Mit der Verordnung wird die Rechtsgrundlage geschaffen, um Wechselrichter von Bestandsanlagen in der Weise umzurüsten, dass sich die Anlagen nicht alle bei einem Frequenzwert von 50,2 Hertz, sondern bei unterschiedlichen Frequenzwerten ausschalten.

Mit der Verordnung werden die Betreiber von Verteilernetzen verpflichtet, die erforderlichen Nachrüstungen innerhalb von drei Jahren durch von ihnen beauftragte Fachkräfte auszuführen. Die Betreiber der PV-Anlagen werden verpflichtet, die Nachrüstung zu ermöglichen und ggf. erforderliche Informationen zu liefern.

Die Kosten werden je zur Hälfte über die EEG-Umlage (Umlage nach dem Erneuerbare-Energien-Gesetz) und die Netzentgelte weitergegeben, so dass sie letztlich von den Stromkunden getragen werden. Die Betreiber von Verteilernetzen sind berechtigt, die zusätzlich aufgrund dieser Verordnung entstehenden Kosten unter bestimmten Voraussetzungen als dauerhaft nicht beeinflussbare Kosten geltend zu machen. Die Umlagemöglichkeit auf die EEG-Umlage wird durch eine Änderung von § 35 des Erneuerbare-Energien-Gesetz (EEG) in einem gesonderten Gesetz geregelt.

Die Kosten für die technische Umrüstung werden auf eine maximale Höhe von 170 Millionen Euro geschätzt. Für den vorgeschlagenen Nachrüstungsprozess werden außerdem administrative Kosten von ca. 20 Millionen Euro bei den Betreibern von Verteilnetzen entstehenden, z.B. für Anschreiben an die Betreiber von PV-Anlagen, Datenverwaltung sowie Ausschreibung, Beauftragung und Abrechnung der Installateursdienstleistung. Es ist davon auszugehen, dass diese Kosten in Abhängigkeit des Anlagenbestandes und der Verfügbarkeit von Installateuren im jeweiligen Verteilnetz variieren. Auf Basis einer freiwilligen Selbstverpflichtung sollen Betreiber von Verteilernetzen jedoch daran gebunden werden, standardisierte Ausschreibungen durchzuführen, mit denen die Umrüstkosten möglichst gering gehalten werden können.

C. Alternativen

Die Nachrüstung der PV-Anlagen ist zur Gewährleistung der Systemstabilität unbedingt erforderlich und alternativlos.

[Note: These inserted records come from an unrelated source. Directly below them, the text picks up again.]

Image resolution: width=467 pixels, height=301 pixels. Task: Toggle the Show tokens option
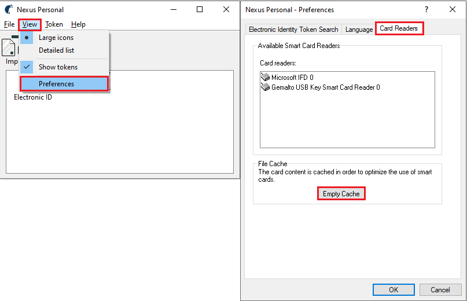click(58, 67)
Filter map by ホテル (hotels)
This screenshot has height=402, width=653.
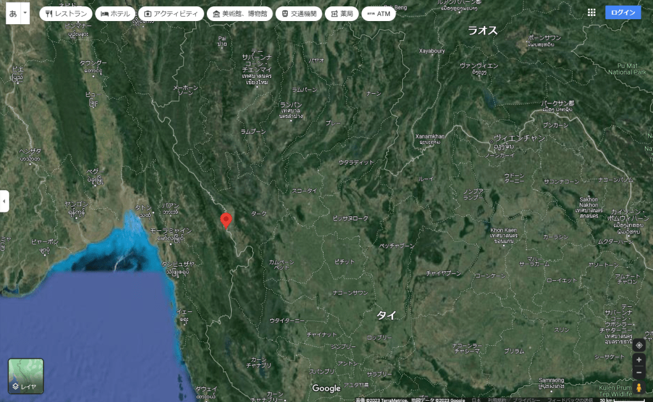tap(116, 13)
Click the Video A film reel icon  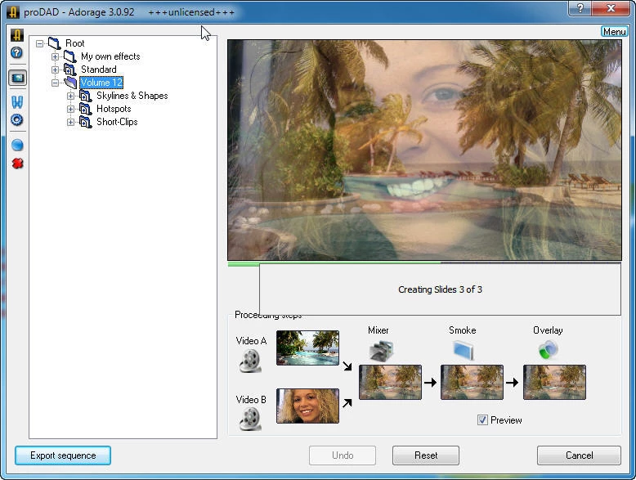(x=250, y=360)

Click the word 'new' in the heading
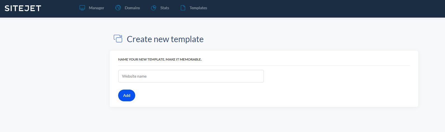pos(161,39)
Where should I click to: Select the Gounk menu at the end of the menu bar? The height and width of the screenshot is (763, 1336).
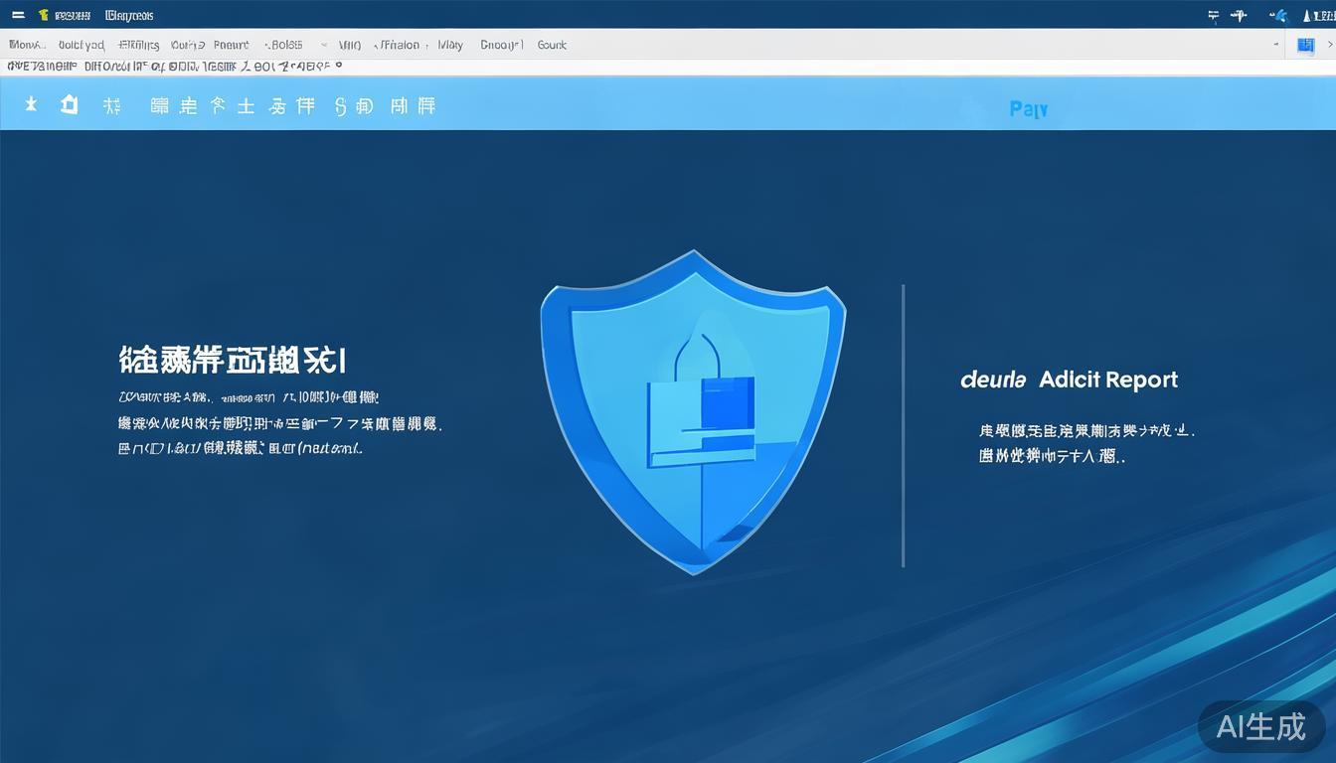click(552, 45)
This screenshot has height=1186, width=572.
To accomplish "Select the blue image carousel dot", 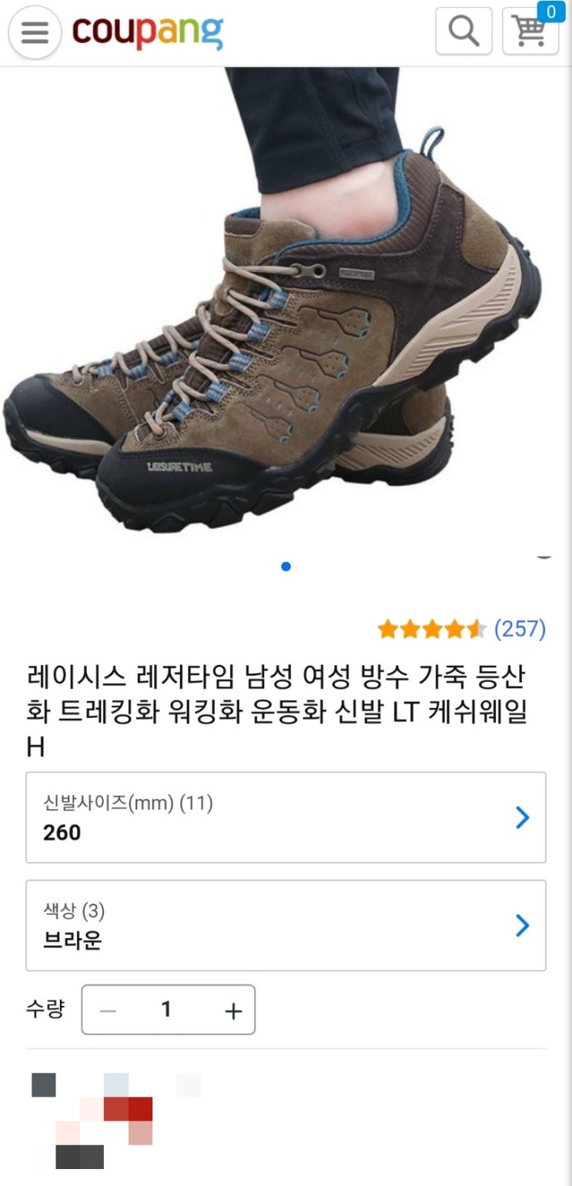I will 286,566.
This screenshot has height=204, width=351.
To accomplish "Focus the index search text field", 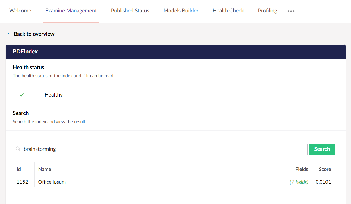I will [163, 149].
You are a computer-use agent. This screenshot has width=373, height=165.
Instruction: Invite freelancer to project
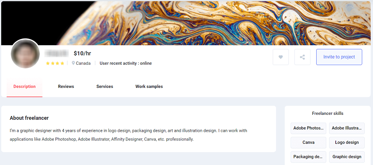[x=339, y=57]
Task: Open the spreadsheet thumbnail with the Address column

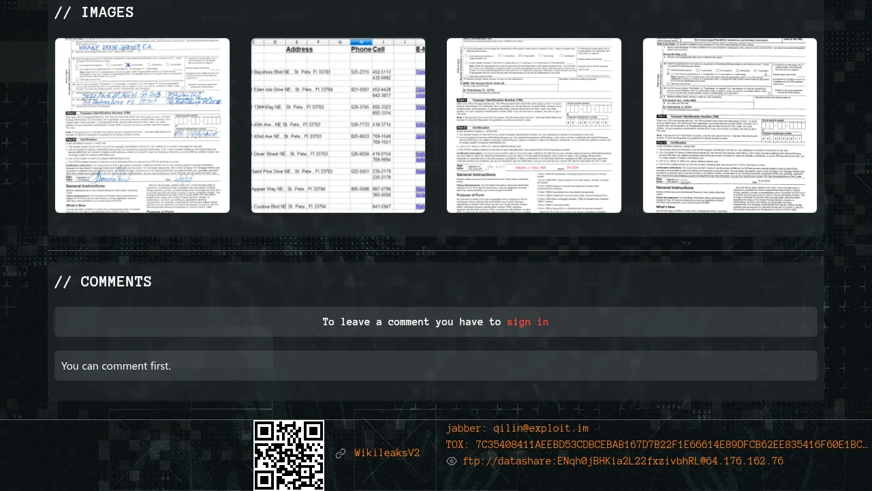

Bei der Übernahme der Kosten gäbe es die Alternative, dass die Betreiber von PV-Anlagen selbst die Kosten für die Nachrüstung tragen. Nach dieser Lösung würde der Betreiber von PV-Anlagen zur Nachrüstung verpflichtet. Der oben beschriebene administrative Aufwand läge somit größtenteils ebenfalls bei den Betreibern von PV-Anlagen. Die Betreiber von Verteilernetzen wären dann lediglich verpflichtet, die Betreiber von PV-Anlagen zur Umrüstung aufzufordern und zu kontrollieren. Mit dieser Variante würde zwar eine zusätzliche Kostenbelastung für den einzelnen Stromkunden entfallen (keine Wälzung über Netzentgelte/EEG-Umlage), der Nachrüstungsprozess würde sich jedoch mit einer hohen Wahrscheinlichkeit entscheidend verzögern, da zahlreiche Betreiber von PV-Anlagen die Nachrüstung auf eigene Kosten zunächst verweigern würden. Da die Lösung des 50,2-Hertz-Problems, das inzwischen europäische Aufmerksamkeit erlangt hat, zur Gewährleistung der Systemstabilität schnellstmöglich geboten ist, ist eine Umsetzungsmöglichkeit erforderlich, die eine Nachrüstung ohne Verzögerung garantiert.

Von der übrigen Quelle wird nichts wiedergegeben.